A graduate of Bob Jones University in 1958, Foote made his first trip to the Valley in 1988, to the Rainbow Bible Church at Mile 49 of the Parks Highway, and now he spends six-day stints at five local Baptist churches.

This time, he’ll conclude his trip on March 27 with a one-night appearance at Talkeetna Baptist.

This is the fourth time Foote’s visited Independent Baptist Church at Mile 2.5 Big Lake Road. He’s been there since last Sunday and is moving on to Immanuel Baptist in Palmer, where he’ll hold nightly sermons from Feb. 27 to March 2.

After that, he’ll be at Pilgrims Baptist in Wasilla from March 6 to 11, Rainbow Baptist from March 13 to 18, and Bible Baptist in Houston from March 20-25.

Independent Baptist’s Pastor Doug Ferrett said Thursday he’s loved Foote since first hearing him preach at Pilgrims Baptist about 12 years ago.

“He encourages people to walk with God,” said Ferrett, who’s been a pastor since 1985 after first serving as a missionary in Somali, Africa, in 1980. “He’s very practical in what he tells people so it doesn’t go way over their heads. He’s very Biblical.”

Ferrett said he was saved when he was only 5 years old, after his father, a long-haul trucker, showed him the way. When he was 14, he said he believes he was called to be a preacher.

Being deaf until the age of 7 and then being picked on by his peers for a speech impediment and dyslexia made him seek acceptance from both the Christian crowd and the not-so-Godly group in high school, he said.

“I just wanted to fit in, so I had the fastest car in high school and the wrong friends,” he said. “It was through an accident my brother had that I finally saw that I needed to keep with my commitment to God. He had fallen off the roof and ruptured his spleen. He came close to dying and if it weren’t for God’s help, he probably would have.”

During the pre-service dinner at his church Wednesday, Foote said two people already had accepted Jesus as their savior this week and he hopes the trend continues.

“That’s what it’s all about,” Foote said. “That’s why I do what I do. Bob Jones taught me that when you preach, don’t compromise — just preach what the Bible says. Everything in the Bible is true, cover-to-cover. You might not always understand everything it says, but what it says is true.”

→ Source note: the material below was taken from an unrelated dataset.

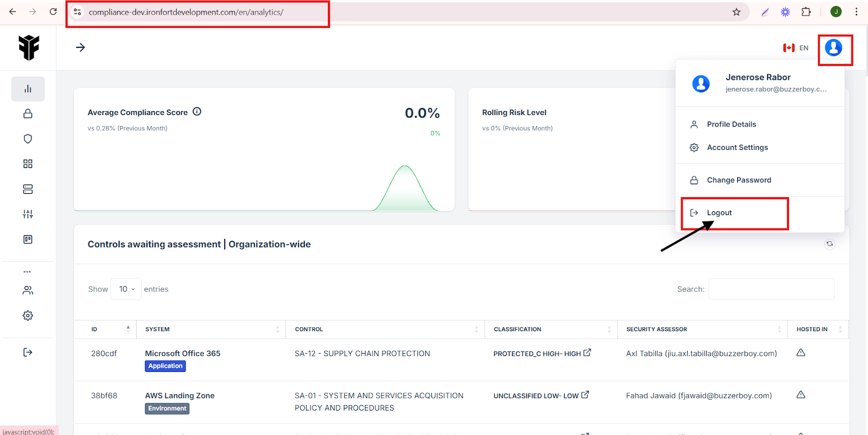Click the refresh icon in controls table header
This screenshot has width=868, height=435.
[x=829, y=244]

Raised in south Alabama by parents who didn’t attend church, Foote said he was saved in the backseat of a car at age 12 while on his way to Sunday school.

“My brothers made fun of me, but they got over it,” he said. “I didn’t stop. I kept right on going.”

He said he was actually tricked into enrolling at Bob Jones University when he was told he could play football there. He found out the school had a soccer team, instead, which was totally foreign to him.

When it comes to professional football, however, Foote said he was terribly disappointed during a revival in the Lower 48 when the pastor of the church cut the week short so that he could watch a football game.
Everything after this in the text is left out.